Other African cattle breeds at risk include the Kuri cattle of southern Chad and northeastern Nigeria. The large bulbous-horned Kuri, in addition to being unfazed by insect bites, are excellent swimmers, having evolved in the Lake Chad region, and are ideally suited to wet conditions in very hot climates.

ILRI's push to preserve Africa's indigenous livestock is part of a broader effort to improve productivity on African farms through what is known as 'landscape genomics'. Landscape genomics involves, among other things, sequencing the genomes of different livestock varieties from many regions and looking for the genetic signatures associated with their suitability to a particular environment.

ILRI experts see landscape genomics as particularly important as climate change accelerates, requiring animal breeders to respond every more quickly and expertly to shifting conditions on the ground. But they caution that in Africa in particular the ability of farmers and herders to adapt to new climates depends directly on the continent's wealth of native livestock diversity.

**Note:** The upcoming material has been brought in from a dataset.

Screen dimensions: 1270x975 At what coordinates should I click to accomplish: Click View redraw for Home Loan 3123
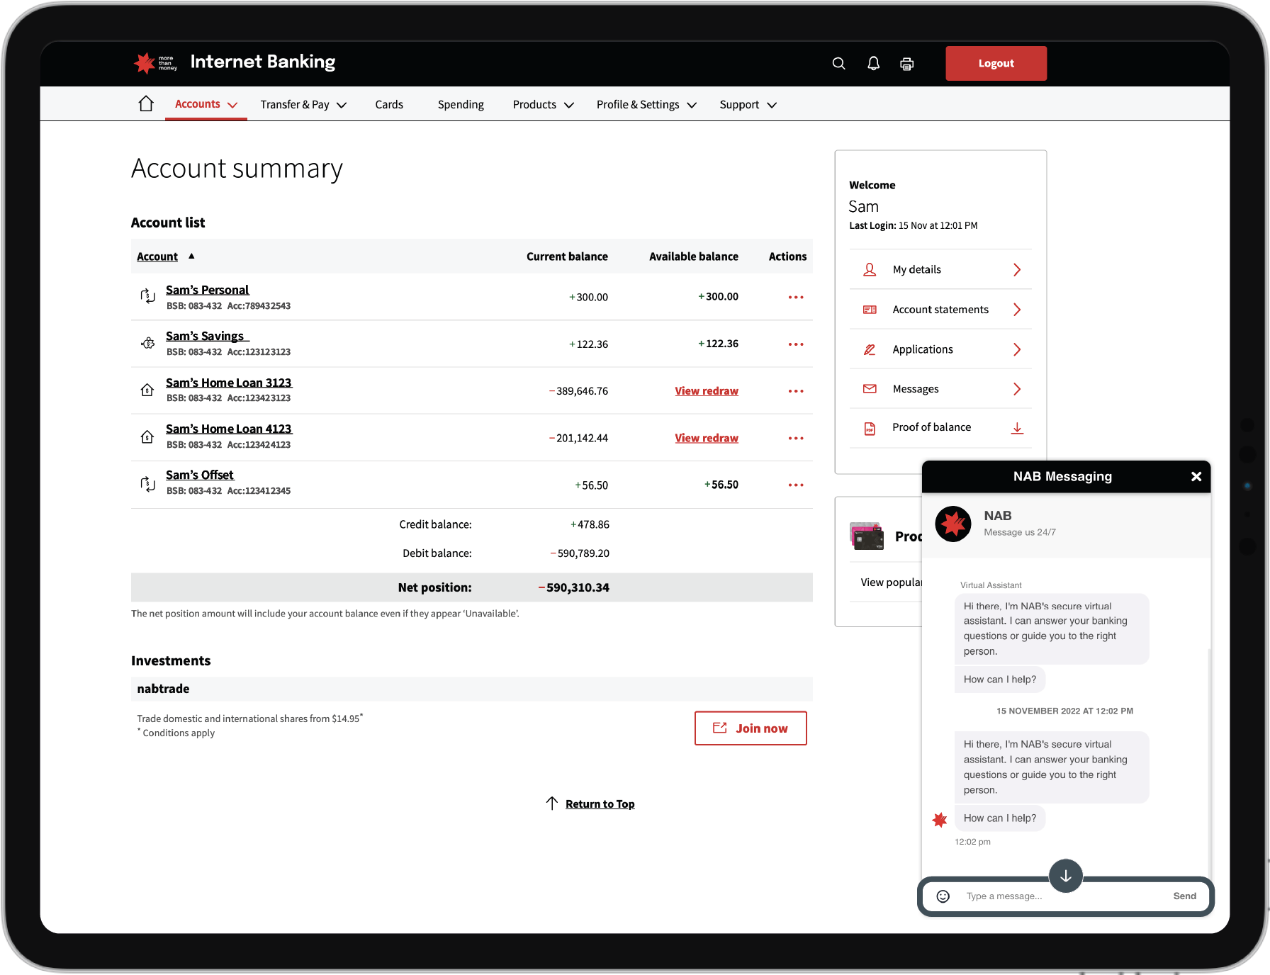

'What we see too often is an effort to improve livestock productivity on African farms by supplanting indigenous breeds with imported animals that over the long-term will prove a poor match for local conditions and require a level of attention that is simply too costly for most smallholder farmers', said Carlos Seré, ILRI's Director General. 'What marginalized livestock-keeping communities need are investments in genetics and genomics that allow them to boost productivity with their African animals, which are best suited to their environments.'

Seré said new polices also are needed that encourage African pastoralist herders and smallholder farmers to continue maintaining their local breeds rather than abandoning them for imported animals. Such policies, he said, should include breeding programs that focus on improving the productivity of indigenous livestock as an alternative to importing animals.

Steve Kemp, who heads ILRI's genetics and genomics team, added that in addition to conservation on the farm, there must also be investments in preserving diversity by freezing sperm and embryos because farmers cannot be asked to forgo productivity increases solely in the name of diversity conservation.

'We cannot expect farmers to sacrifice their income just to preserve the future potential of diversity', Kemp said. 'We know that diversity is critical to dealing with the challenges that confront African farmers, but the valuable traits that may be important in the future are not always immediately obvious.'

Kemp called for a new approach to measuring the characteristics of livestock genetic resources. Today, he said, these estimates focus mainly on such things as the value of meat, milk, eggs and wool and do not include qualities that can be of equal or even greater importance to livestock keepers in Africa and other developing regions. These attributes include the ability of an animal to pull a plough, provide fertilizer, serve as a walking bank or savings account, and act as an effective form of insurance against crop loss.

But associating this wider array of attributes with an animal's DNA requires new ways of exploring and understanding livestock characteristics in a region where there is so much diversity in so many different environments.

'The tools are available to do this now, but we need the will, the imagination and the resources before it is too late', Kemp said.